How do we help the people who help others? That’s one of the key questions that distributed healthcare and telehealth are trying to answer. A lot of attention has been paid to what these new medical care models offer patients, with convenience, affordability, and smaller facilities offering smaller portions of the whole medical regimen, and often remotely, so that more patients can stay at home for treatment.
What about their caregivers? A recent study by the National Alliance for Caregiving and AARP estimates that 53 million Americans have provided unpaid care over the last five years. So how do new models for health services support the growing ranks of people providing care?
The Challenges of Caregiving
The cost of professionals in home healthcare and the shortage of workers in these fields are both concerns, but the greater burden lies on the countless volunteers. These are untrained and typically unpaid caregivers supporting a loved one like a family member or dear friend, sometimes for a few weeks, sometimes indefinitely. The support includes taking time to give care, spending money, and trying to navigate the network of insurance and medical services available.
This may be the only workable solution for tight budgets or for people who cannot live independently but are on a possibly years-long waiting list for a facility. But increasingly, too, America is deliberately choosing home healthcare, especially as the aging baby boomer population makes its plans to age in place at home and not be transferred to a care facility. All of this drives healthcare into a distributed model, and home-based.
Loved ones who get home care by dedicated caregivers often get better care and have more independence than at a specialized facility. The caregiver, meanwhile, gets to strengthen bonds and spend more time with someone who might not have much time left.
But rewarding though it can be, caregiving has a cost. Many people come into it without a clear idea of how much time, money, and physical and emotional labor will be asked of them. What about the caregiver’s own health, body, and mind?
Complex Problems, Innovative Solutions
Advancing technology and changes in how health services are delivered give more options to both patients and the people supporting them at home. One of the biggest challenges many caregivers report is just trying to make a daily schedule work. Time needs to be blocked out for their occupation, keeping up the house, shopping, and looking after children. Somehow, delivering support to a loved one needs to be squeezed in as well.
Distributed healthcare and telehealth take some of the squeeze out of the schedule. Local urgent care facilities, open late and weekends, with walk-ins welcome, and appearing everywhere as smaller facilities, can handle many services, rehabilitation and support for chronic conditions. Check-ups and prescription renewals may be completed by a video call to the hospital. Many things can now be scheduled outside of typical working hours.
What about caregiver health? It’s not unusual for caregivers to find themselves cutting corners on their own well-being. Burnout, depression, poor sleep, and skyrocketing stress don’t just eat away at the quality of life. Unmanaged, they can lead to serious health disorders. In fact, in the report referenced above, 21% of those caregivers rate their own health as only fair to poor.
Telehealth can offer invaluable support to people struggling with the mental health aspect of caregiving. A growing number of therapists offer sessions remotely, bringing mental well-being services to rural areas and to people who don’t get ‘off the clock’ until late at night. This external support structure is particularly important for caregivers who don’t have a built-in network of close friends and family. Caregiving isn’t an easy road, and many people need to learn new coping strategies from a sympathetic professional.
A lot of the technology of today’s more distributed healthcare can act as a safety net and provide helping hands. Monitors that beep when a senior’s blood sugar crashes, smart pill dispensers that alert the caregiver if a dose is missed, and simple wearable devices that allow caregivers to check on a senior’s location in case they wander away – all these small devices are invaluable to save the effort that used to be involved in helping the elderly and infirm.
Being able to record a telehealth meeting allows a caregiver to double-check what the doctor recommended. With no trained nurses on the clock 24/7, caregivers somehow have to be. Mistakes can happen, and technology can keep those minor slip-ups from snowballing into a health crisis.
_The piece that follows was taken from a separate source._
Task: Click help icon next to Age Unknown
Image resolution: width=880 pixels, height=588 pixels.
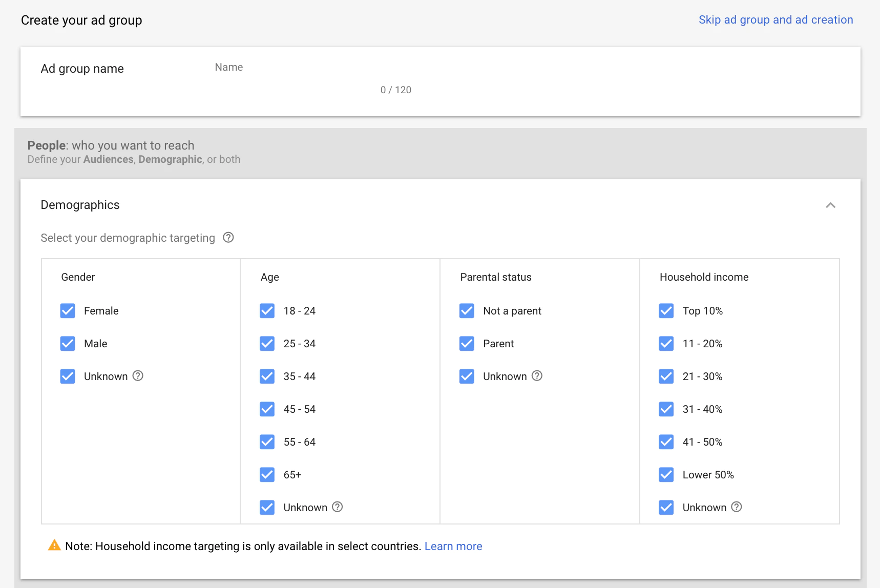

One crucial way that the distribution of healthcare has helped caregivers is in opening the lines of communication. Patients and caregivers are empowered to bring to the medical team any concerns or updates on the loved one’s health status. If there are questions about how to operate equipment, safely transfer a senior out of a wheelchair, etc, solutions are often just a quick message away. Smooth and open communication supports the caregiver, the patient, and the medical team. And the universal spread of the electronic health record in America ties all this together.
Caregivers Need Support, Too
Caregiving can be a very rewarding path. Many former caregivers would not trade those months or years with their loved ones for anything. However, those same people will often mention how difficult it was at times. Giving quality care, especially for an untrained person who’s also balancing a job and a household, is quite a challenge.
Distributed healthcare, telemedicine, and numerous tech gadgets and apps offer flexibility to caregivers, who increasingly don’t have to sacrifice their own health or cut corners on delivering care. Sometimes now they have other options, thanks to local services and remote technology.